The cacicazgo bordered with Cupul in the north, with Sotuta, Tutul Xiu and Chakán Putún in the west, and with Ekab and Uaymil in the east, according to the map made by Ralph L. Roys.

Some authors, like Héctor Pérez Martínez in his notes for the seventh edition (1938) of The Report of the Affairs of Yucatan by Diego de Landa says that the capital of Cochuah was Tixhotzuc (Tihosuco), citing Juan Francisco Molina Solís. However, according to Yucatan at the Time, Chunhuhub seems to have been the main city, much closer to the province of Uaymil. Other than that city, to the east and the south extended great forests with little population up to the Bay of Ascension, which some writers consider formed part of the jurisdiction of Cochuah. It appears that the halach uinik of the region was Nakahum Cochuah who, in 1579, resided in Tihosuco, a fact which reinforces the thesis that that town was the true capital. The leader and his council had solid relations with the provinces of Cupul and Sotuta, and the three were united against the Spanish conquistadors.
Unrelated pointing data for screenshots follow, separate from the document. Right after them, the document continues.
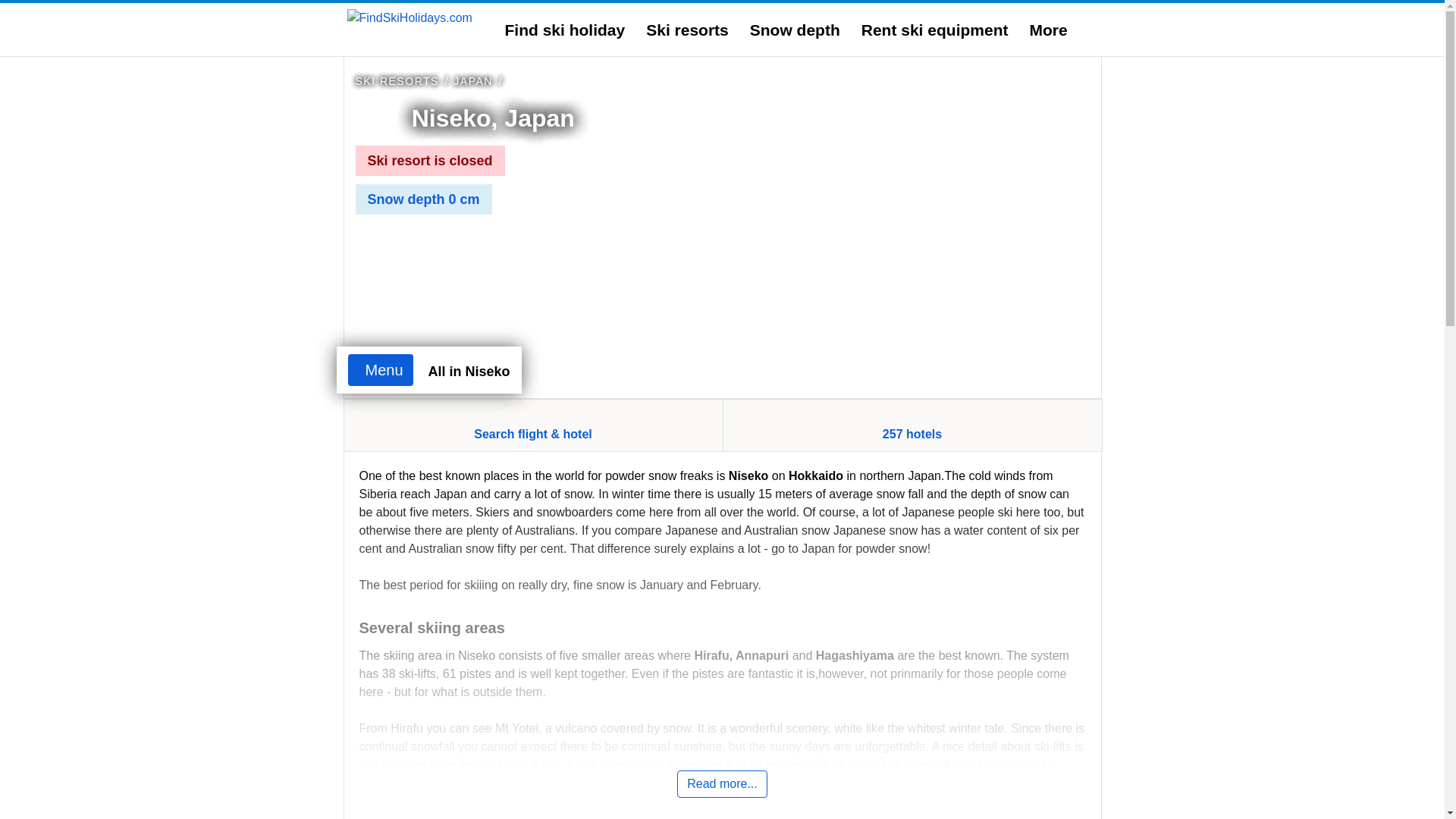
Japan (472, 80)
Snow depth (794, 29)
Ski resorts (396, 80)
Rent ski equipment (935, 29)
Find ski holiday (565, 29)
Ski resorts (687, 29)
Rent ski equipment (935, 29)
Snow depth (794, 29)
Find ski holiday (565, 29)
FindSkiHolidays.com (409, 16)
Ski resorts (687, 29)
More (1048, 29)
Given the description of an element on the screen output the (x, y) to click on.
Apart from Tihosuco and Chunhuhub, other important villages of the province were Tiholop, Tinum, Ichmul, and Chikindzonot. Recently, there has been archaeological work exploring Yo'okop, a site which appears to have had importance during the post-classical period and long after, in the 19th century as epicenter of the class war during which rebellious natives took refuge in this region of the Yucatán peninsula.

This region is located in the present José María Morelos Municipality in the state of Quintana Roo.